### WORK ITEM
Write the entries below out again in full. Match every character.

### INFORMATION PROVIDED
========================================

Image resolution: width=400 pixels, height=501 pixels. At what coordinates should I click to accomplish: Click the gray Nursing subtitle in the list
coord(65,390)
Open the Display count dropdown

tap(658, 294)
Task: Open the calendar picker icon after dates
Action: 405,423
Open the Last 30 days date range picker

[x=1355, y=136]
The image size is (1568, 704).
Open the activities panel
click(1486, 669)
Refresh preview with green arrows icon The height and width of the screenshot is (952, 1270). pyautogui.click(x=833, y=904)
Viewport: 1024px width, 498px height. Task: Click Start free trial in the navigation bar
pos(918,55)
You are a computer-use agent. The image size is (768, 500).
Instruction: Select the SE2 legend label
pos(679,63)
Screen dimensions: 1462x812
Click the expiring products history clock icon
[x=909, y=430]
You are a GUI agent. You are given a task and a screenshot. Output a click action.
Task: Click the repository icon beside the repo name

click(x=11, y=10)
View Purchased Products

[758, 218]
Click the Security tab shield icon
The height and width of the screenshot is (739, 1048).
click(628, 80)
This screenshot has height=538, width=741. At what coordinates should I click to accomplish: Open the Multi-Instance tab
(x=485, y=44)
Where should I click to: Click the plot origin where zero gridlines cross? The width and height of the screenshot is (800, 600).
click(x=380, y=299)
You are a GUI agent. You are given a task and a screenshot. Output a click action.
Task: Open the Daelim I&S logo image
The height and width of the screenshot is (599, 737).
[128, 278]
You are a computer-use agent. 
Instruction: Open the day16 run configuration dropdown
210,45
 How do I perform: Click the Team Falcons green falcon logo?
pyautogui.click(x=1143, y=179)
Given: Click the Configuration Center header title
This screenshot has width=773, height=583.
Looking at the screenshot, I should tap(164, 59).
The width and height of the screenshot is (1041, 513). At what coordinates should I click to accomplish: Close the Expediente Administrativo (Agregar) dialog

========================================

### WRITTEN RESPONSE
Image resolution: width=400 pixels, height=501 pixels. At what coordinates should I click to accomplish: Click the gray Nursing subtitle in the list
coord(65,390)
Open the Display count dropdown

tap(658, 294)
Task: Open the calendar picker icon after dates
Action: 405,423
Open the Last 30 days date range picker

[x=1355, y=136]
The image size is (1568, 704).
Open the activities panel
click(1486, 669)
Refresh preview with green arrows icon The height and width of the screenshot is (952, 1270). pyautogui.click(x=833, y=904)
Viewport: 1024px width, 498px height. Task: Click Start free trial in the navigation bar
pos(918,55)
You are a computer-use agent. The image size is (768, 500).
Instruction: Select the SE2 legend label
pos(679,63)
Screen dimensions: 1462x812
Click the expiring products history clock icon
[x=909, y=430]
You are a GUI agent. You are given a task and a screenshot. Output a click action.
Task: Click the repository icon beside the repo name

click(x=11, y=10)
View Purchased Products

[758, 218]
Click the Security tab shield icon
The height and width of the screenshot is (739, 1048).
click(628, 80)
This screenshot has height=538, width=741. At what coordinates should I click to accomplish: Open the Multi-Instance tab
(x=485, y=44)
Where should I click to: Click the plot origin where zero gridlines cross? The width and height of the screenshot is (800, 600).
click(x=380, y=299)
You are a GUI agent. You are given a task and a screenshot. Output a click action.
Task: Open the Daelim I&S logo image
The height and width of the screenshot is (599, 737).
[128, 278]
You are a computer-use agent. 
Instruction: Open the day16 run configuration dropdown
210,45
 How do I perform: Click the Team Falcons green falcon logo?
pyautogui.click(x=1143, y=179)
Given: Click the Configuration Center header title
This screenshot has width=773, height=583.
Looking at the screenshot, I should tap(164, 59).
The width and height of the screenshot is (1041, 513). At what coordinates should I click to accomplish: Close the Expediente Administrativo (Agregar) dialog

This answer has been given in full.